Many among the political and cultural elites of the countries most affected by the recent upsurge in national populism feel horror at its rise. They have equally, however, been inclined to dismiss it as no more than a temporary aberration of normal political sensibilities, brought on by the financial crisis of late 2007 to 2009 and the subsequent economic downturn, combined with the inflammatory rhetoric of flash-in-the–pan demagogues whose primary appeal has supposedly been to a dying breed of impoverished and increasingly aged white males soon destined for the graveyard.

Not Just Old White Males

Our authors refuse to see the phenomenon that way. Citing innumerable recent polls and surveys, they reject as myths the oft-voiced claim that national populism draws practically all of its support from the poor and unemployed or else from old white males who are merely reacting against a system without being in favor of any specific positive agenda. Just as inaccurate, according to Eatwell and Goodwin, is equating today’s national populism with the fascism of yesteryear.  

They write: 

When you consider the foundations of fascism and populism, it is clear that the likes of Trump, [Marine] Le Pen and [Geert] Wilders do not signal a return to fascism but stand in the populist tradition . . . Trump’s . . . views are a far cry from fascist racism, let alone Nazi anti-Semitism. The historical provenance of Trump’s appeal is, rather, to ‘American exceptionalism’ . . . nothing like a fascist third way . . . [and] far from an attempt to establish an authoritarian state in a stable country with strong democratic values. Or take the French National Front … [A]fter replacing her father as leader in 2011 Marine Le Pen sought to detoxify the party’s image . . . There is no serious evidence that party policy is being driven by neo-fascists, even if some remain on its fringes.

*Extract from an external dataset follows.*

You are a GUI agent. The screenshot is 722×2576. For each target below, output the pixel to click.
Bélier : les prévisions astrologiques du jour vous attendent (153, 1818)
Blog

It is very unusual indeed to find a pair of senior mainstream academics so prepared as our authors to be publicly sympathetic to so many of the concerns that underlie support for today’s national populists. Thus, we find them observing that most of their supporters “are not fascists who want to tear down our core political institutions” but instead “have understandable concerns that these institutions are not representative of society as a whole and, if anything, are becoming ever more cut adrift from the average citizen.”

It is likewise a sad comment on the times that they should be sticking out their necks so prominently by observing that national populists “who argue that the closing down of debate over difficult issues like immigration has been encouraged by distant and more culturally liberal academic, urban and political elites . . . do have a point.” Why such statements as this should be so rare from academics today becomes understandable in light of the fact that, as they point out, in the United States, “among tenure-track professors, registered Democrats  outnumber Republicans by a ratio of at least 12:1, while in some institutions the figure is 60:1.”                       

Along with their wishing to allay concerns that today’s national populists are about to morph into fascists, our authors would dispel the further myth that this recent global upsurge is liable to prove evanescently brief. National populism is here to stay, they claim, so today’s liberal democracies will have to adjust to its presence and demands in order to continue to survive.

The times they certainly are a’changing, but not in quite the way Bob Dylan sang about in the 1960s, or in the way for which Barack Obama was calling only a short decade ago.